In 2009, the Legislature designated UTSA, along with six other Texas universities, as emerging research universities able to compete for millions of dollars in funding. The idea is to create more elite research institutions, called Tier One schools, in Texas, thereby creating a knowledge-based economy, high tech businesses and lucrative jobs.
Texas has only three Tier One universities— the University of Texas at Austin, Texas A&M and Rice—while California has nine and New York has seven.
While no formal, agreed-on definition of a top-tier university exists, such schools typically report at least $100 million in restricted research spending and have doctoral programs in as many as 50 disciplines.
The benchmarks for the seven emerging universities to access state dollars include $45 million in restricted research spending and 200 doctorates conferred in each academic year of the preceding biennium, among other guidelines.
While UTSA has not yet achieved these goals, administrators say the school is on the right path. President Ricardo Romo and John Frederick, provost and vice president for academic affairs, sat down for a chat about Tier One in Romo’s office March 31. Here are excerpts from the conversation, plus a look at what community leaders think about UTSA’s impact on the city, region and state.
What is Tier One for UTSA?
Frederick It’s a tricky question because it’s kind of like fine art. It’s not something that has a set definition or is well defined. It’s kind of in the eyes of the beholder, but I think one thing you can say about fine art and being Tier One is that it really means being excellent in everything you do, whether it’s a researcher in the lab who is going to be doing cutting-edge research and stuff that has a high impact or a teacher in the classroom that’s going to bring the very best instructional quality to our students.
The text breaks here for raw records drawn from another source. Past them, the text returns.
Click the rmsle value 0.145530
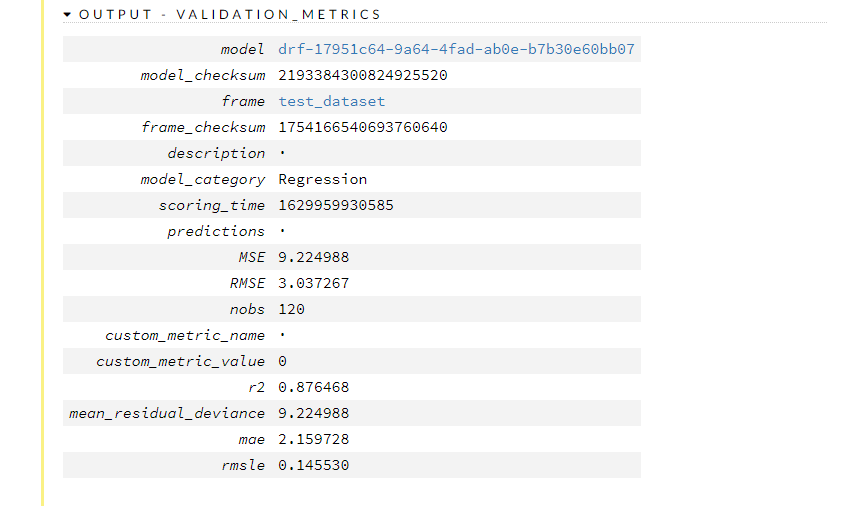Image resolution: width=856 pixels, height=506 pixels. coord(313,465)
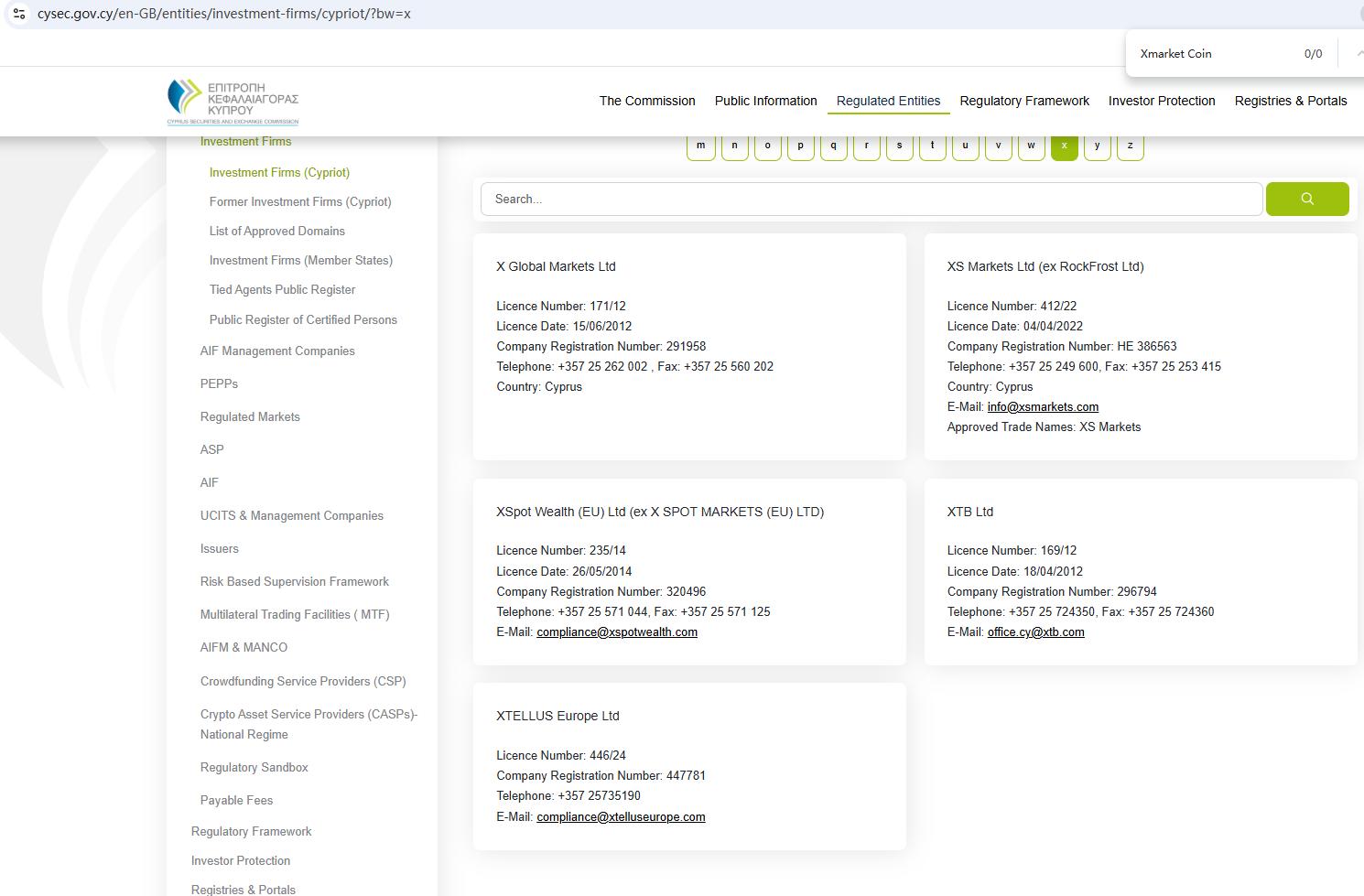Filter entities by letter 'z'
Image resolution: width=1364 pixels, height=896 pixels.
pyautogui.click(x=1130, y=146)
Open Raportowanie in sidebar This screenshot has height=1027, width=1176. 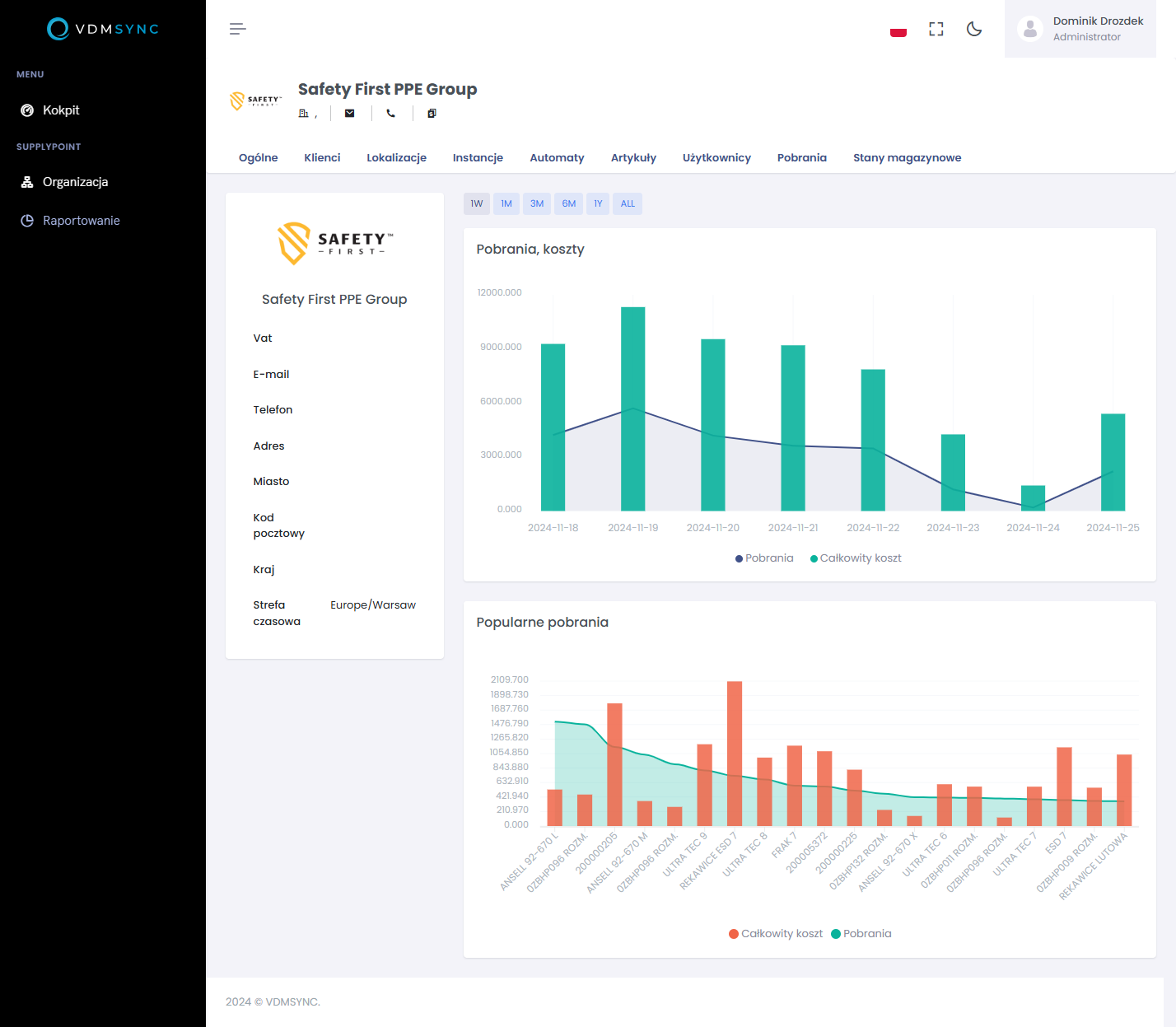(81, 221)
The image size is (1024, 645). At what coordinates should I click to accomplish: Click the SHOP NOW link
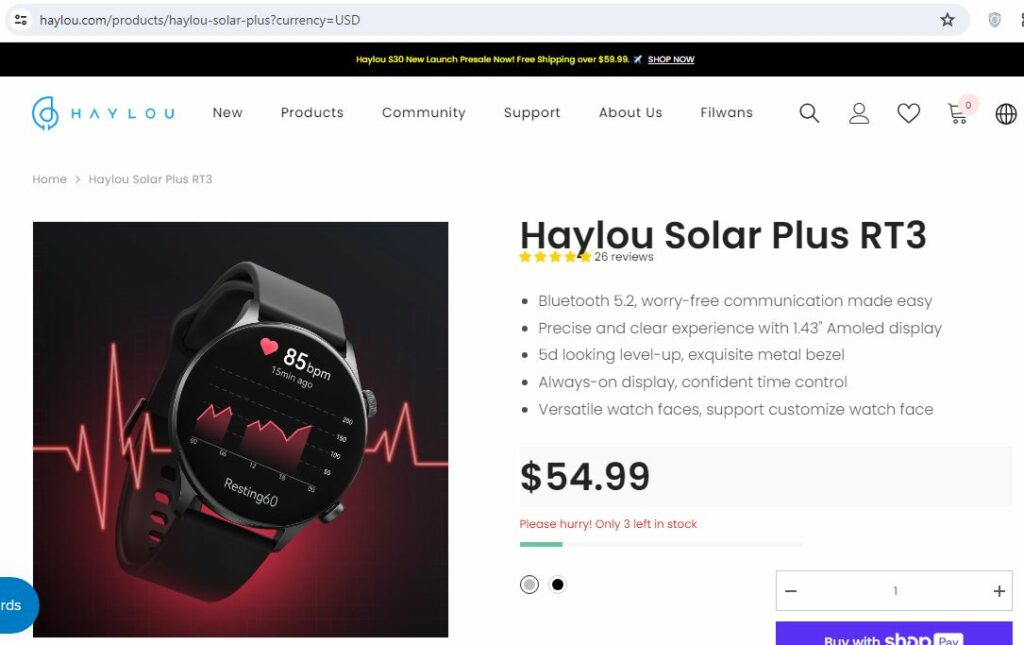point(671,59)
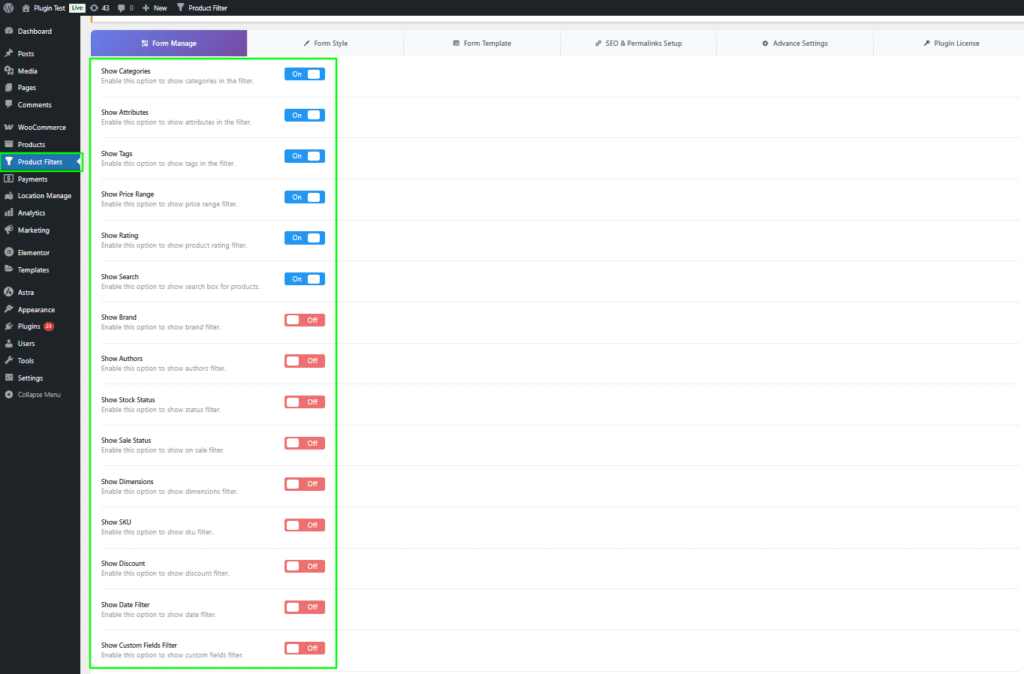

Going toward Tier One should mean something different for each university. In other words, we want to be Tier One for San Antonio. That it’s not that we want to reproduce the University of Texas at Austin or UCLA or some school like that. Here in San Antonio, we want to be the sort of Tier One school that really fits into the community.
What Steps Has UTSA Taken Toward Achieving Tier One?
Romo One thing that we did early on was to develop collaborations and partnerships. And one of the first was with the military, focusing on cyber security after 9/11. We realized that Homeland Security and the Department of Defense were serious about cyber threats to our national security. In 2001, we established the Center for Infrastructure Assurance and Security at UTSA. It is now a component of UTSA’s Institute for Cyber Security, which was established in June 2007.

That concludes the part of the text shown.